[DIRECTIONS]
Which lines run from the one containing "Viewport: 443px width, 255px" to the end of the entries below? Retype exactly those, both ends included.

(MATERIAL FOR THIS EXERCISE begins)

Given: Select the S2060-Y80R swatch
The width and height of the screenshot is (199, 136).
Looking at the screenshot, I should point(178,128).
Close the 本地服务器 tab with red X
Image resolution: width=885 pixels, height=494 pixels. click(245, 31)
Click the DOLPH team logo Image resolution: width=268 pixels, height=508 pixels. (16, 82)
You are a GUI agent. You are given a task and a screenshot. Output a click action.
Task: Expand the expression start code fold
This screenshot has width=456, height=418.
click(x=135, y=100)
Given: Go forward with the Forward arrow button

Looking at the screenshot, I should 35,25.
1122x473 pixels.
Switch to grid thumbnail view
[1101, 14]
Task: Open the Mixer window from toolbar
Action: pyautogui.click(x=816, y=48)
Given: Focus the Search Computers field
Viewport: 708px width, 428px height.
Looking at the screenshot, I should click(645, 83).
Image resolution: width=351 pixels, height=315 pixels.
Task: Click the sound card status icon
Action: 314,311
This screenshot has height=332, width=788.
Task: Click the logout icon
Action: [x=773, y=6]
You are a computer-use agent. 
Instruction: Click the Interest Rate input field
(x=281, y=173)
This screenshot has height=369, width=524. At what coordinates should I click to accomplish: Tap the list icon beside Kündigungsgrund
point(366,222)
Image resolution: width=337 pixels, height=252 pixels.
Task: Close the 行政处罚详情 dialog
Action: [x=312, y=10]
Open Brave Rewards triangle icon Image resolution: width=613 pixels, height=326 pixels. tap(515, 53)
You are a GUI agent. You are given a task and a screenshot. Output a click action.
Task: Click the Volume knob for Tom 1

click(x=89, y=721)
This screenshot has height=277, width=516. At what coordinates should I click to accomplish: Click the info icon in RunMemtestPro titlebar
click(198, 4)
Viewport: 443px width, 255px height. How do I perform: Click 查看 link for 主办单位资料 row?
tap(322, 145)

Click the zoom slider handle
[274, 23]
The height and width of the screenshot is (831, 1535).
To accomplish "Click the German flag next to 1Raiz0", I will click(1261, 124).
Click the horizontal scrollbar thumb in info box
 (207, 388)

(MATERIAL FOR THIS EXERCISE ends)

[REPLY]
Viewport: 443px width, 255px height. How do I perform: Click 查看 link for 主办单位资料 row?
tap(322, 145)

Click the zoom slider handle
[274, 23]
The height and width of the screenshot is (831, 1535).
To accomplish "Click the German flag next to 1Raiz0", I will click(1261, 124).
Click the horizontal scrollbar thumb in info box
 (207, 388)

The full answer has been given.